The early pace of the Derby was so fast that no horse near the lead could manage to survive. Even veteran race watchers had rarely seen anything like it: the first nine finishers in the Derby had all been running 10th or worse in the early stages of the race. The horses running 17-19-20-21 at the first turn finished 1-2-4-5. Nonentities finished a dozen or more lengths in front of such superior racehorses as Bold Ego, Proud Appeal and Cure the Blues.
Many of the stretch-runners had difficult trips. Woodchopper, the runner-up, encountered heavy traffic and trainer Jack Gaver moaned, "Just a little clearance -- that's all he needed." Partez (third) and Television Studio (fifth) lost much ground making wide moves on the turn.
But Pleasanmt Colony had a near-perfect trip, as jockey Jorge Velasquez kept him out of trouble all the way. No rider in America has a better sense of the way a race is developing around him.
Ordinary, riders are often bewildered in a big field. Kevin Wirth, the rider of longshot Mythical Ruler, gave a typical postrace comment: "Me and this other horse were going together and all of a sudden this horse comes up between us. Then this horse in the red and white colors kept knocking into me and I was just demolished."
But Velasquez can map out a ride as methodically as he might make a chess move -- even in the midst of chaos. One of his secrets of staying out of trouble with a stretch-runner is to position himself behind a strong horse who knows won't be stopping suddenly in front of him Tap Shoes suddenly in front of him. He let Tap Shoes run interference for Pleasant Colony for a while, then Flying Nachua, and finally found clear sailing as he turned into the stretch.

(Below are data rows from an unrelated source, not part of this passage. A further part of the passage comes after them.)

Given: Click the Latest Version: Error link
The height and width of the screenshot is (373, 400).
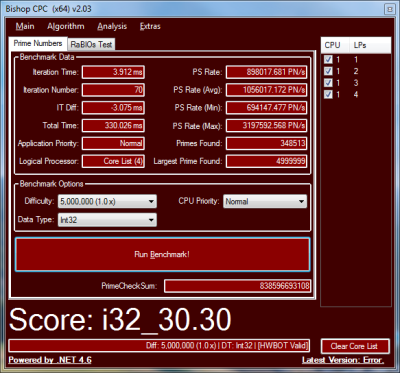Looking at the screenshot, I should [x=343, y=360].
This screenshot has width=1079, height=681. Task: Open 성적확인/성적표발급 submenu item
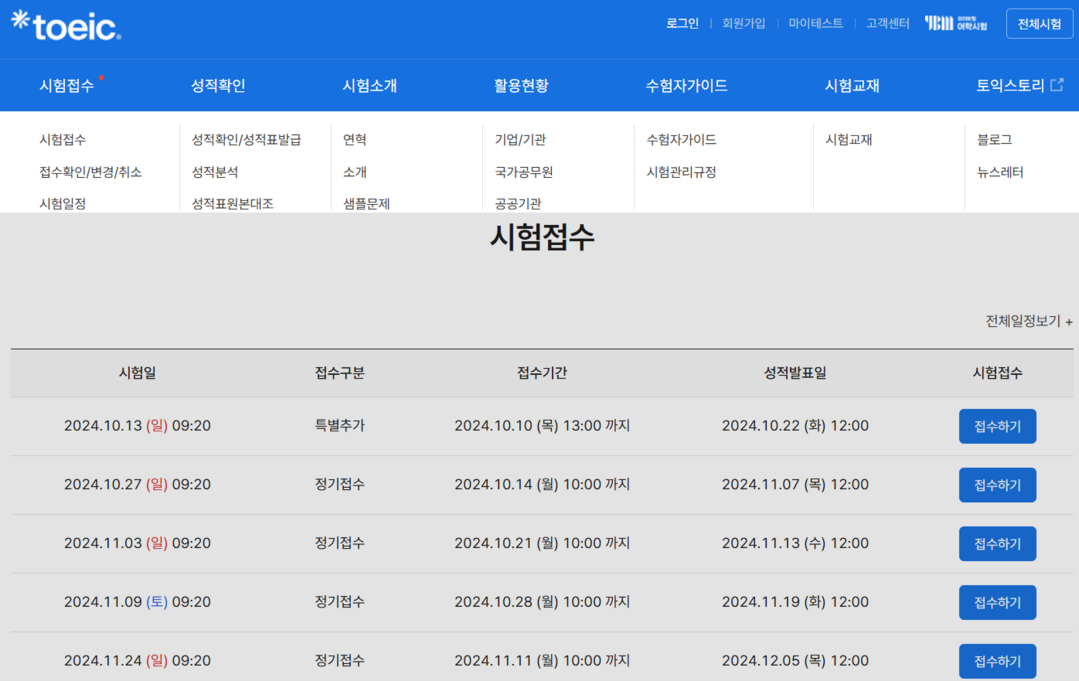click(246, 140)
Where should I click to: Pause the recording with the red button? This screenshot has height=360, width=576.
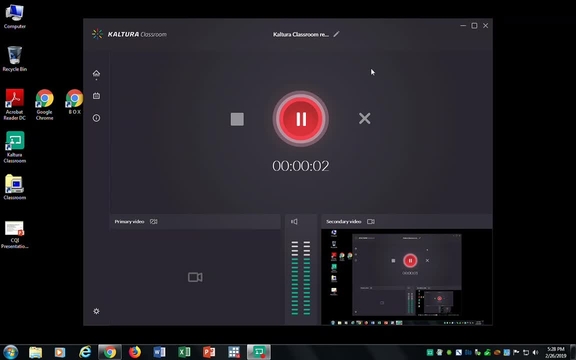coord(300,119)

When Pleasant Colony scored the other significant victory of his career, in the Wood Memorial Stakes at Aqueduct two weeks ago, he had a perfect trip, too. On that day he benefited while Cure the Blues and Noble Nashua engaged in a battle for the early lead that was every bit as insane and destructive as the one in the Derby. And again, he sailed past the leadership without a staw in his path.

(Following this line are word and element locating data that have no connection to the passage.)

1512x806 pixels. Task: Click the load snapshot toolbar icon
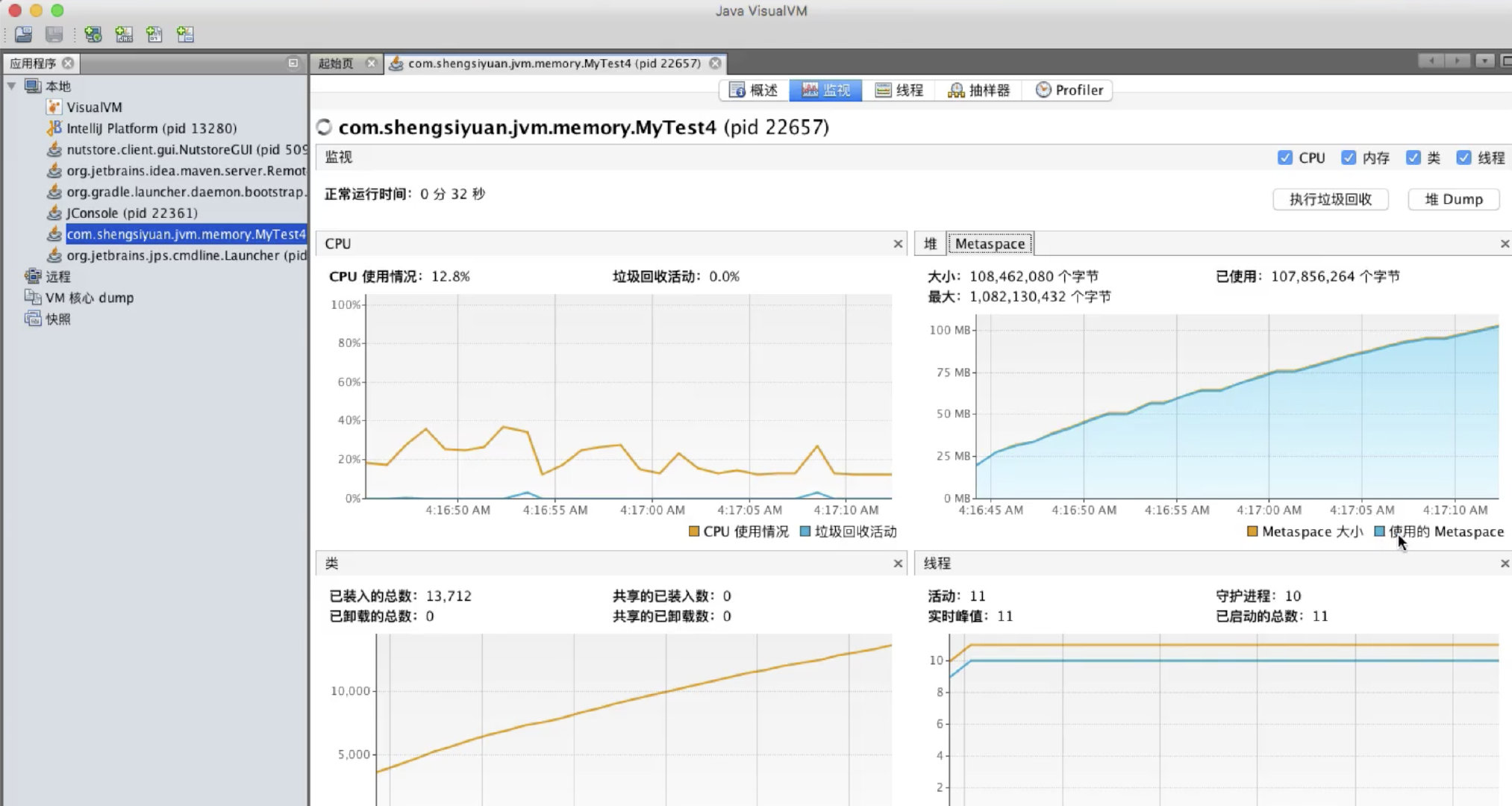coord(24,34)
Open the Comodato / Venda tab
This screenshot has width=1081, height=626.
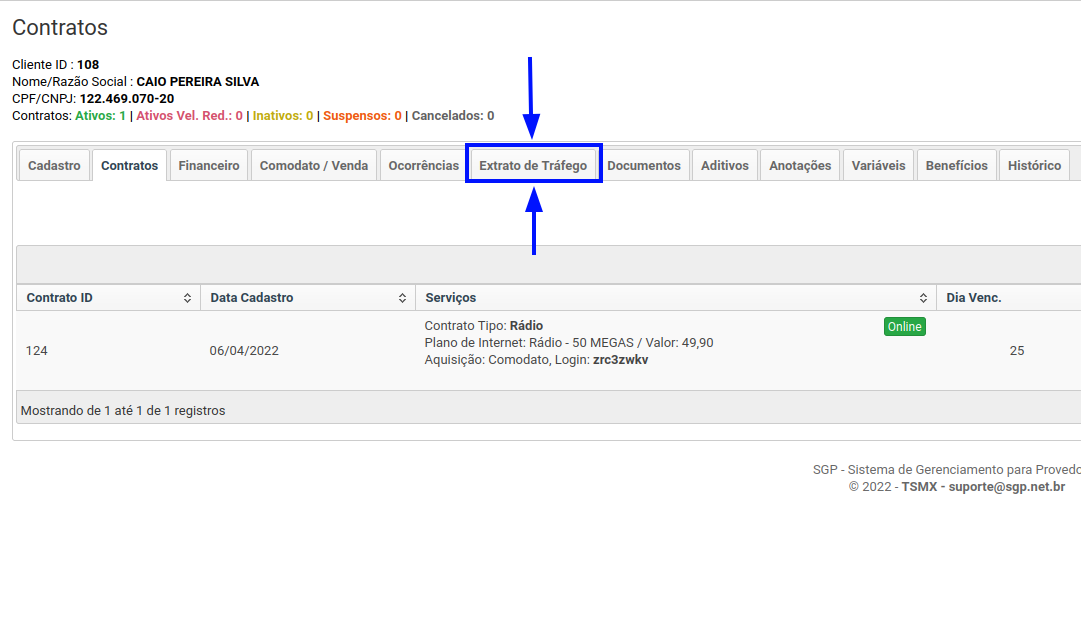tap(314, 166)
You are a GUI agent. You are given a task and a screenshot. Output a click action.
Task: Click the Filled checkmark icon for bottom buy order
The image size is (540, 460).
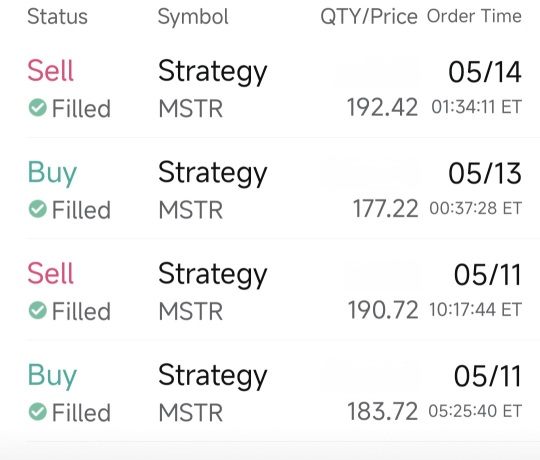(38, 411)
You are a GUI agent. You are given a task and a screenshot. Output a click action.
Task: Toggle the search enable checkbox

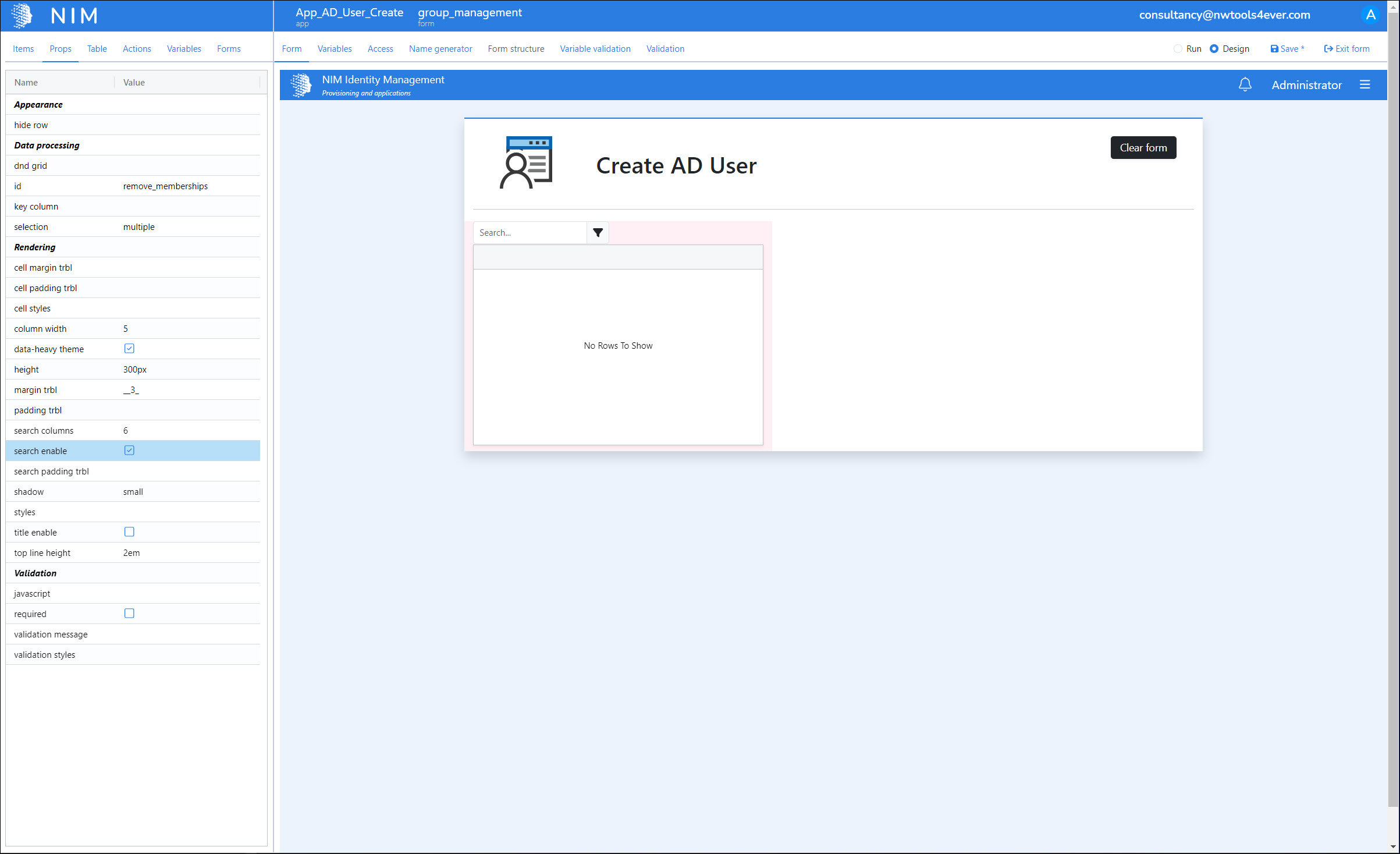coord(129,451)
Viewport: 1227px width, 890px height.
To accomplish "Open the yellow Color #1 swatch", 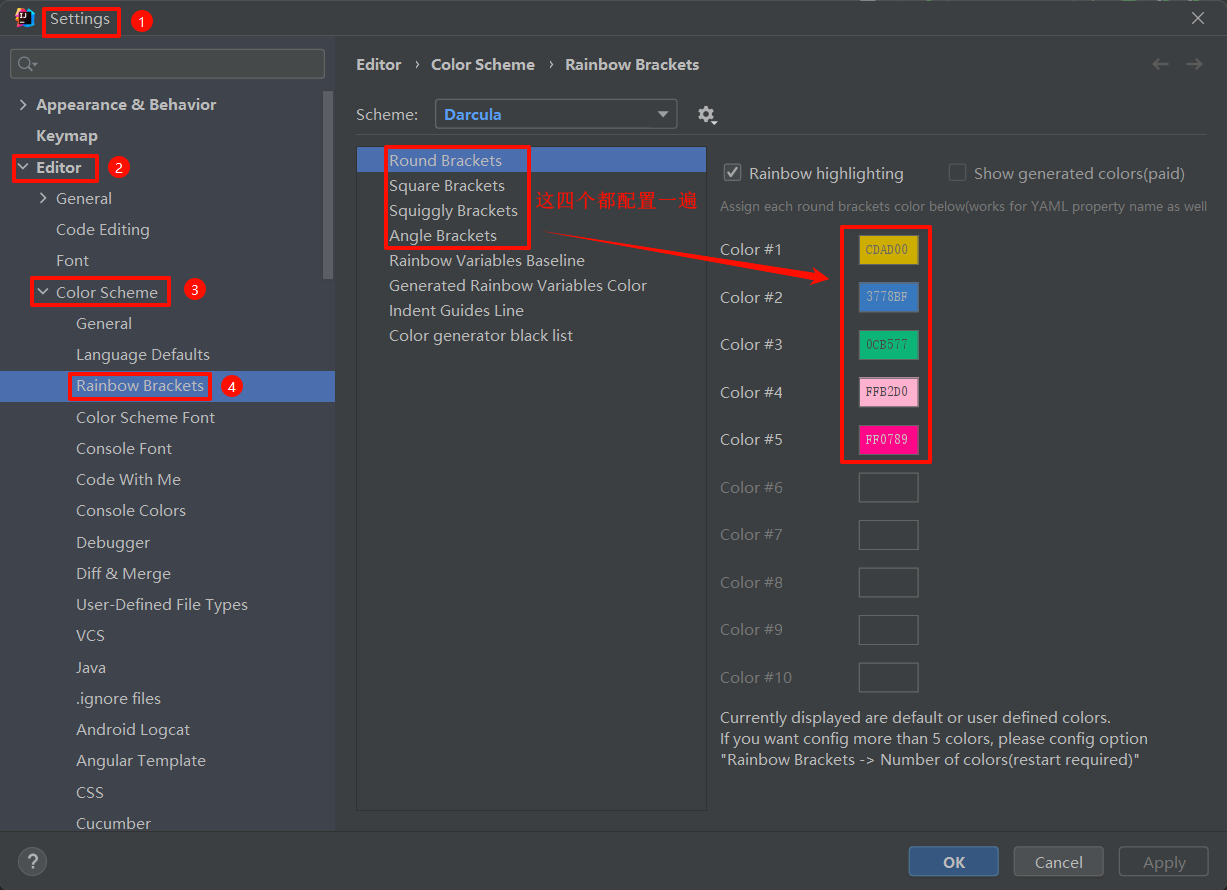I will [888, 250].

This is not to say that Pleasant Colony's victories in these races were a fluke. In a sense the colt helps make his own breaks. He has the ability to accelerate explosively -- he seized control of the Derby in the space of an eighth of a mile -- and his tractability will make him more likely to stay out of trouble than a ponderous stretchrunner like Woodchopper.
Pleasant Colony's victory was a respectable one by the standards of other Derby winners. Each year I analyze the times of the supporting races on the Churchill Downs card, gauge the speed of the racing strip and compare it with the condition of the track on other Derby days. This makes it possible to compare, with reasonable accuracy, the performances of various Derby winners.

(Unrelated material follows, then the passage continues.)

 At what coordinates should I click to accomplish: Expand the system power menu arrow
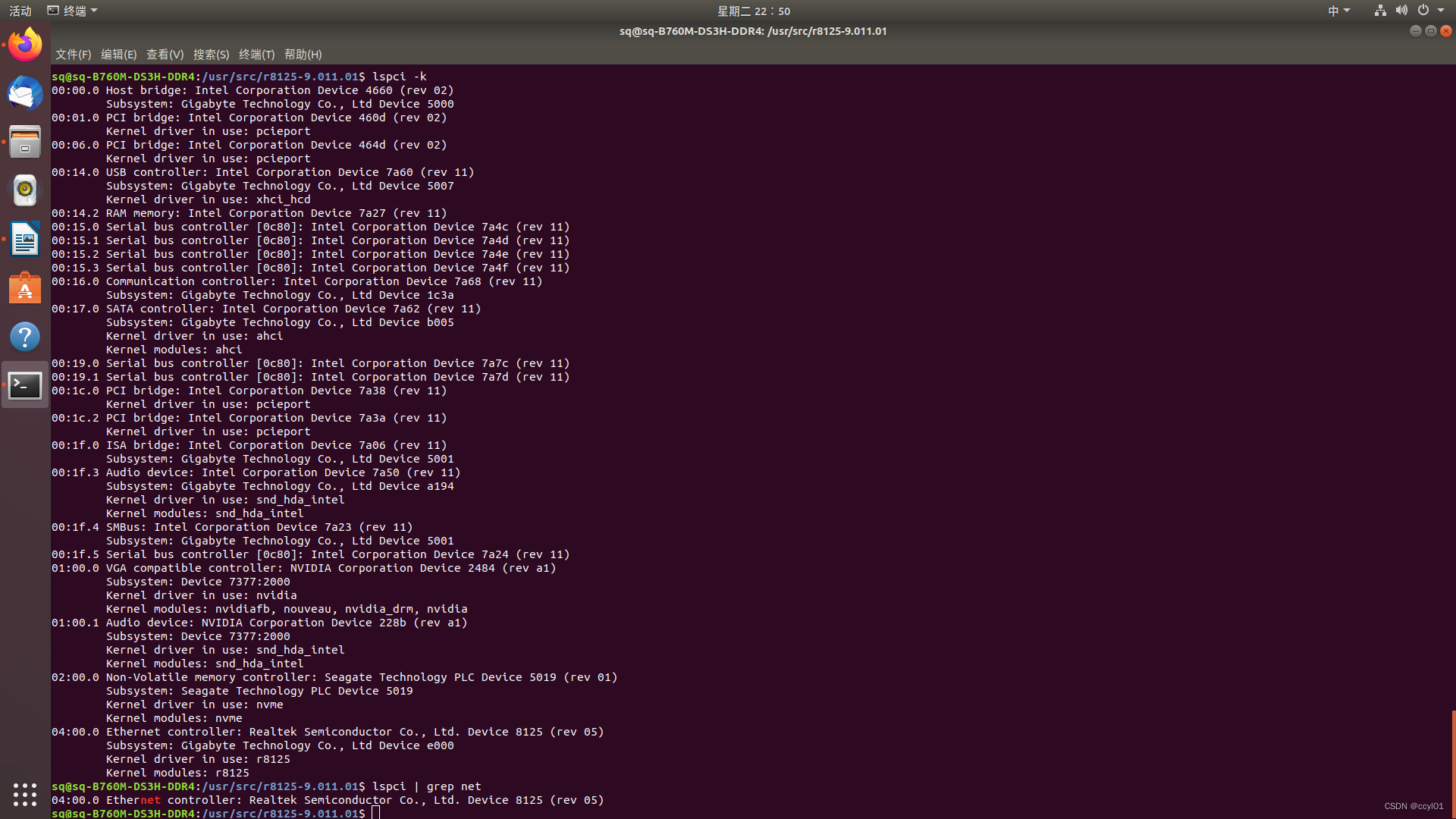click(1441, 11)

If the last 10 Derby winners had run over a track as fast as the one on Saturday, these would have been their times: Secretariat 2:00 Affirmed 2:01 Spectacular Bid 2:01 2/5 Foolish Pleasure 2:01 4/5 Genunie Risk 2:01 4/5 Riva Ridge 2:01 4/5 Pleasant Colony 2:02 Seattle Slew 2:02 Bold Forbes 2.02 1/5 Cannonade 2:03 3/5
Pleasant Colony is a good racehorse. But very soon he will have to encounter conditions less than optimal. Or as handicappers would phrase it, he is going to have some bad trips, and he is going to have to prove that he can overcome them. He may face that challenge in the Preakness.